Spokeswoman Robin Urbanski said the airline did not know the cause of the problem, which affected the systems United uses to dispatch flights for departure.
The outage lasted from 8 a.m. to 10 a.m. CDT, when departures were able to resume after the computer functions returned.
United said about 268 domestic and international flights were delayed for an average of one and a half hours and 24 domestic flights were canceled. No international flights were canceled, Urbanski said.
The airline, a unit of Chicago-based UAL Corp., has about 3,600 flights daily.
"We are very sorry for the inconvenience today's computer outage caused our customers," Urbanski said Wednesday afternoon. "We continue to work hard to resume operations by [Thursday] morning and kindly ask for our customers' patience."
FAA spokesman Allen Kenitzer in Seattle confirmed that all United flights across its system had been grounded because of the computer problem.
At O'Hare International Airport, United's inbound and outbound flights were delayed between one and two hours, said spokeswoman Wendy Abrams.

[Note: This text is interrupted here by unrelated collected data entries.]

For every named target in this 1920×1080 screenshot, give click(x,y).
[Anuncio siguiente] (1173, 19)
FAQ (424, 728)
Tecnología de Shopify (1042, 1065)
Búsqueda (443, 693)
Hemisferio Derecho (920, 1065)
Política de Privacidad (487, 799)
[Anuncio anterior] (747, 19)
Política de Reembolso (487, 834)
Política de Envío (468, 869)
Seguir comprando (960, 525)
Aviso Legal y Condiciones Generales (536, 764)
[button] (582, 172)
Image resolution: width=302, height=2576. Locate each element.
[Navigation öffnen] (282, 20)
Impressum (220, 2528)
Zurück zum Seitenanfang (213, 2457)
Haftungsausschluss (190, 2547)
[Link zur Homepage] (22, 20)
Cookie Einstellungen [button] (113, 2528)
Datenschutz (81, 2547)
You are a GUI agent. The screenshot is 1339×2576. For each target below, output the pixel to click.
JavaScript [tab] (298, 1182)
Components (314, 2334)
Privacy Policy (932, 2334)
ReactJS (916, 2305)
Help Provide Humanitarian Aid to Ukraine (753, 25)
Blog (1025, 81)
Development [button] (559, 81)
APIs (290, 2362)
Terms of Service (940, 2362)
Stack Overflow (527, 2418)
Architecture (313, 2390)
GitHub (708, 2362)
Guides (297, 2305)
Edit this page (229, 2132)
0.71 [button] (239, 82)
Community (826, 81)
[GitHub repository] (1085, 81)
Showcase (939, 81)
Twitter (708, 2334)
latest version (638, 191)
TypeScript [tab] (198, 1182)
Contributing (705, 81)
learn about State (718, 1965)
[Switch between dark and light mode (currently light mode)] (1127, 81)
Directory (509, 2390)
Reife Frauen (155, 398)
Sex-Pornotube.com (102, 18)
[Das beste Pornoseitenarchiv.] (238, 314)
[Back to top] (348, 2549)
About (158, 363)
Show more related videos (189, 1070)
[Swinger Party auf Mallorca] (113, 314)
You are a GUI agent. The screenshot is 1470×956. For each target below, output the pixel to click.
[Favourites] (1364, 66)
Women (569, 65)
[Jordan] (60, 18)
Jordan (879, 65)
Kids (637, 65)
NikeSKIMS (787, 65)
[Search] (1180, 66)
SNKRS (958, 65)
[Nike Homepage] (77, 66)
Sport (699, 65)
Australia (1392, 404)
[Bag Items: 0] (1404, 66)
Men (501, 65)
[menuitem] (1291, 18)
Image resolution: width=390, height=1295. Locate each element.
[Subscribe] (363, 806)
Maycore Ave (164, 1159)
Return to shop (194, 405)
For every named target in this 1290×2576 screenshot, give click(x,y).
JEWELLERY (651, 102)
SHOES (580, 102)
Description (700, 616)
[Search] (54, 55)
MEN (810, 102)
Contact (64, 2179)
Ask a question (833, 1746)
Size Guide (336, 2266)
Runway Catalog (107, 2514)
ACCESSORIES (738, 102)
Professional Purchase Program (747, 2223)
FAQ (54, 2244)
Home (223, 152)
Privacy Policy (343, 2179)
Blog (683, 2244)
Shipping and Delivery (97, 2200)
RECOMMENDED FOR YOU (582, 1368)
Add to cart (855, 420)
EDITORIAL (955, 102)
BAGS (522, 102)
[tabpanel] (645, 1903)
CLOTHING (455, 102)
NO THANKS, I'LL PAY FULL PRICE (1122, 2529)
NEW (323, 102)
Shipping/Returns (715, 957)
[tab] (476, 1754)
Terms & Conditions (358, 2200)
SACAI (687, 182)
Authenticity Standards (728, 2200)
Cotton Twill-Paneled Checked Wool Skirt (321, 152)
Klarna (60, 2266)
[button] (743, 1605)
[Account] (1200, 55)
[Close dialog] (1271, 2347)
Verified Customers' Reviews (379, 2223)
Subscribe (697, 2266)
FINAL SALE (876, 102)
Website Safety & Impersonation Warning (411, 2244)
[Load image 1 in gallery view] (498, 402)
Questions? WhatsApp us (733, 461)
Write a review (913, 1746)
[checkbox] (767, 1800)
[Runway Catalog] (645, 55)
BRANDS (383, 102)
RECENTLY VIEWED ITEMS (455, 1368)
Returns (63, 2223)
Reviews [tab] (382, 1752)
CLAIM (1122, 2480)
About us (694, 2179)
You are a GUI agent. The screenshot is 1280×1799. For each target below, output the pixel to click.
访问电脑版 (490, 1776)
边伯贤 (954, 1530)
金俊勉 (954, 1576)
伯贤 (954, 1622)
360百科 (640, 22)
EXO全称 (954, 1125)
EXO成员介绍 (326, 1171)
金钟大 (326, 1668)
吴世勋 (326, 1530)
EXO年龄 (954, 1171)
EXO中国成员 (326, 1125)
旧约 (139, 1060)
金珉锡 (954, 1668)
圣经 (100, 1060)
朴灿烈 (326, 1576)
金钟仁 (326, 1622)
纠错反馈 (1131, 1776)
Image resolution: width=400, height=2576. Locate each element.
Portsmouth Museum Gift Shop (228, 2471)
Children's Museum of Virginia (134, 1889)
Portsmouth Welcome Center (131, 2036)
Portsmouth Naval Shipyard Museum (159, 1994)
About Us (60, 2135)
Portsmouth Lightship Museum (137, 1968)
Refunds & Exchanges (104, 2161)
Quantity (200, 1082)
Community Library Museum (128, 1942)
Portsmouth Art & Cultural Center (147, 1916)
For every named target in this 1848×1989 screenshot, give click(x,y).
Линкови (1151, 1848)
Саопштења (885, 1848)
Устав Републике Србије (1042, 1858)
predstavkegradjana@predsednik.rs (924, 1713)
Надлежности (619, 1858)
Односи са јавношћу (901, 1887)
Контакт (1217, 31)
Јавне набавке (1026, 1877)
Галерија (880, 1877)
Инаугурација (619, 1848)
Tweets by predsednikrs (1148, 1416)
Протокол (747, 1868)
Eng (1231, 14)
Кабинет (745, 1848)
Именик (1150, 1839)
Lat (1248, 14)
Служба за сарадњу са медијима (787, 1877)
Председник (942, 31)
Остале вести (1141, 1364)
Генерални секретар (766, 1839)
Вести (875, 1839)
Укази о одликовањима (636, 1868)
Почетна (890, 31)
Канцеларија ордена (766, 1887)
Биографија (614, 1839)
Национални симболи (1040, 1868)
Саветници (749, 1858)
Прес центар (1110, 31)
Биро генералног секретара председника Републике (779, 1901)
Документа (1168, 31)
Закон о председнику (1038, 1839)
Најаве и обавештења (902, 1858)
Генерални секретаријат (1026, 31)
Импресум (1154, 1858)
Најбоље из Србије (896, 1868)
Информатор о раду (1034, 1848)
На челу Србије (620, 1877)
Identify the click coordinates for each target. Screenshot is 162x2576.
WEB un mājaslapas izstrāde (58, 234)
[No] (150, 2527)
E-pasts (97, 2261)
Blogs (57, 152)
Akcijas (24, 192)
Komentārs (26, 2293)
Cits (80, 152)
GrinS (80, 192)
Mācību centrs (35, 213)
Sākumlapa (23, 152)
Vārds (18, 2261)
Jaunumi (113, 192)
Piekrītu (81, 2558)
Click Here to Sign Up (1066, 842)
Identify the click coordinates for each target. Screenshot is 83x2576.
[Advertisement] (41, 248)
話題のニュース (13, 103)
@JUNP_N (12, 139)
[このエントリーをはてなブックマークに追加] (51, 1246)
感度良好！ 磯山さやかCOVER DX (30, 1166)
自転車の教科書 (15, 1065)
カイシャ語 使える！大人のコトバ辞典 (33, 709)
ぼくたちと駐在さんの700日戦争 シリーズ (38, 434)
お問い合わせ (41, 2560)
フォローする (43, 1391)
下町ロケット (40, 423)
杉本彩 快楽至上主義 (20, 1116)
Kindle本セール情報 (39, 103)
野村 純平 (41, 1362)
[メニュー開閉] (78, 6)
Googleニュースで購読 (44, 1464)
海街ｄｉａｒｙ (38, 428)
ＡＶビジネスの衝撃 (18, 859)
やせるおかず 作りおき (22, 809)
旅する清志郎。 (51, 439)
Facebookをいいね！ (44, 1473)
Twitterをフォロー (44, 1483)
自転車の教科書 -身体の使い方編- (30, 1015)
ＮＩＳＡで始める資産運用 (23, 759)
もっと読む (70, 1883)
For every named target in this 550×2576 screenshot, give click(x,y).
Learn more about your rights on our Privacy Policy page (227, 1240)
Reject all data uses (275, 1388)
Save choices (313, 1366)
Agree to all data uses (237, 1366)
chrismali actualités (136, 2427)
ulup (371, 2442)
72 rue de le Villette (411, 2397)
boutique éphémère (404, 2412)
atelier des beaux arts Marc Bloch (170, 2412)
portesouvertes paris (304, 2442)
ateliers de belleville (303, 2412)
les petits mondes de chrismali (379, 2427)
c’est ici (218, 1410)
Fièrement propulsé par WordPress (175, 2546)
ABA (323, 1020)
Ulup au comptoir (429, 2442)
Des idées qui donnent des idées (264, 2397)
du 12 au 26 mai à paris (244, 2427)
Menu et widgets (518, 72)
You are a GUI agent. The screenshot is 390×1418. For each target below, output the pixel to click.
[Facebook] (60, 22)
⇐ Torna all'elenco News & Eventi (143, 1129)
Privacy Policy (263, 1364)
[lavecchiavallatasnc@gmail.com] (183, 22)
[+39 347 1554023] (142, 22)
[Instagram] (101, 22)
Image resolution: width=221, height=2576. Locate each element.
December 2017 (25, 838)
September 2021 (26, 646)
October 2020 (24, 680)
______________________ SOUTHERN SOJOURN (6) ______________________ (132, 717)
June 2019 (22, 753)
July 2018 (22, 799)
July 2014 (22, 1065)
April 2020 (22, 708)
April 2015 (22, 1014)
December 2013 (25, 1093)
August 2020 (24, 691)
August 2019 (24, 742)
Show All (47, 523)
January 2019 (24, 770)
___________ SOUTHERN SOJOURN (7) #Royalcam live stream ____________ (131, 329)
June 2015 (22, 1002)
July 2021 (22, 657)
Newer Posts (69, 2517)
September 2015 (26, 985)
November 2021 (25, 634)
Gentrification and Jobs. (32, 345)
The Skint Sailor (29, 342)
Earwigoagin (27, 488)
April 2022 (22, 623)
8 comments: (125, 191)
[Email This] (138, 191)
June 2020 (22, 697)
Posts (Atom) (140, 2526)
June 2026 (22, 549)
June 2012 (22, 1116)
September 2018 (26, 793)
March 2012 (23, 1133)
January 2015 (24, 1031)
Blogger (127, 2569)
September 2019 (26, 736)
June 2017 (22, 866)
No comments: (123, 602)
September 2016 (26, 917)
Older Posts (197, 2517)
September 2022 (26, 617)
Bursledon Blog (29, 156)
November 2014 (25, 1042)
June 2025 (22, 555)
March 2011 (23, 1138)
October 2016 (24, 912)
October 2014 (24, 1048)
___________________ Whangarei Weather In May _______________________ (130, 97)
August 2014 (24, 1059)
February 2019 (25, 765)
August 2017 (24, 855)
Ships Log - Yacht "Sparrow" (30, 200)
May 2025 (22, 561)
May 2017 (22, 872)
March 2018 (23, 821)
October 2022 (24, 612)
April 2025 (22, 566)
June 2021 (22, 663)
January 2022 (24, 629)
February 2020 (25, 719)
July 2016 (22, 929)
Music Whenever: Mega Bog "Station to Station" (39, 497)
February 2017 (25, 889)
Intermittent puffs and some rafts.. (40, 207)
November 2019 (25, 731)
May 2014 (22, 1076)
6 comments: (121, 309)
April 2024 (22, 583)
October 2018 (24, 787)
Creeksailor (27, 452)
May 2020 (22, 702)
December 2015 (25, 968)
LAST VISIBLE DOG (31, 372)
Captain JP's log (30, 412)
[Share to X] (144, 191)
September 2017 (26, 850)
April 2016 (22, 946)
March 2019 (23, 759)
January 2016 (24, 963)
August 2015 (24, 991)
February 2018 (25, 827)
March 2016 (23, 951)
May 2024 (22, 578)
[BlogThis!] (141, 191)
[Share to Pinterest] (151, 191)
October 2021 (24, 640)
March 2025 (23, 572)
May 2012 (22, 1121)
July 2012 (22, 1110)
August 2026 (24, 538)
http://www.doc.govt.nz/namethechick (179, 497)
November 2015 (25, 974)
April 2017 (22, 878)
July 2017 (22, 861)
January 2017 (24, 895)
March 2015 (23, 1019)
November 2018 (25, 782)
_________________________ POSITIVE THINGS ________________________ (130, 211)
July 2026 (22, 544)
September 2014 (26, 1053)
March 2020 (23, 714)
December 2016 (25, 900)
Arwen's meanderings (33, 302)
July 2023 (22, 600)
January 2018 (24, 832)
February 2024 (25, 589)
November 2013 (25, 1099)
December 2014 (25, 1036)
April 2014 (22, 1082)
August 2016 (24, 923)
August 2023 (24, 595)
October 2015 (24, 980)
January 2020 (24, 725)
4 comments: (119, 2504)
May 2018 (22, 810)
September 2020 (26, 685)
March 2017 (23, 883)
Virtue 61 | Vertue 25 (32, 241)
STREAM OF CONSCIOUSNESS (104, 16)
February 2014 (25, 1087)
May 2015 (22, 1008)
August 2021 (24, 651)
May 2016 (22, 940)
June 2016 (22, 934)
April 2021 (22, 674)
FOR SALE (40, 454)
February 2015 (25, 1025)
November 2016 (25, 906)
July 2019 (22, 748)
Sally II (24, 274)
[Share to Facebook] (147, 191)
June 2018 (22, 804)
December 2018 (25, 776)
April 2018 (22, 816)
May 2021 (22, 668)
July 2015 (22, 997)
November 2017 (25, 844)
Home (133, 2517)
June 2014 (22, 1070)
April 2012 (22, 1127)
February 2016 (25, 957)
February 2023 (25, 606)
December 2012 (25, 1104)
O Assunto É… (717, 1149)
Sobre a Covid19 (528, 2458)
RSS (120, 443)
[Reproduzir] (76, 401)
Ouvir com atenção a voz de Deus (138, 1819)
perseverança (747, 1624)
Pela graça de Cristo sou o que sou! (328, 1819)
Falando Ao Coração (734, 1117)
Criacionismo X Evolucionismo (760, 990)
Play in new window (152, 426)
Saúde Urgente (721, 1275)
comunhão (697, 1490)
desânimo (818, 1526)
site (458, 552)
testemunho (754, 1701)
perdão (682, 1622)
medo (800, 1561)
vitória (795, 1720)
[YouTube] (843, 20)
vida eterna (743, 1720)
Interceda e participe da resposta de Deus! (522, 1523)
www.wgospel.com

No other airlines were affected.
Jocelyn Ashberg, from Capetown, South Africa, said she flew from Washington D.C. to Chicago Wednesday, only to sit on the tarmac at O'Hare for 1½ hours after the plane landed.
"We rushed to get the plane in Washington because we were late coming in because we were delayed in Johannesburg," Ashberg said. "Then when we got to Chicago, we just had to sit and sit and sit because nobody could tell us how long it was going to be ... we just had to sit like sardines in a can."
Michael McCarron, director of community affairs for the San Francisco International Airport, said about a dozen United flights were affected at the airport Wednesday morning before service resumed.
"Everything is back to normal right now," he said.
United is the airport's largest carrier.
The airline's hubs are O'Hare, Washington Dulles International and airports in Denver, Los Angeles and San Francisco.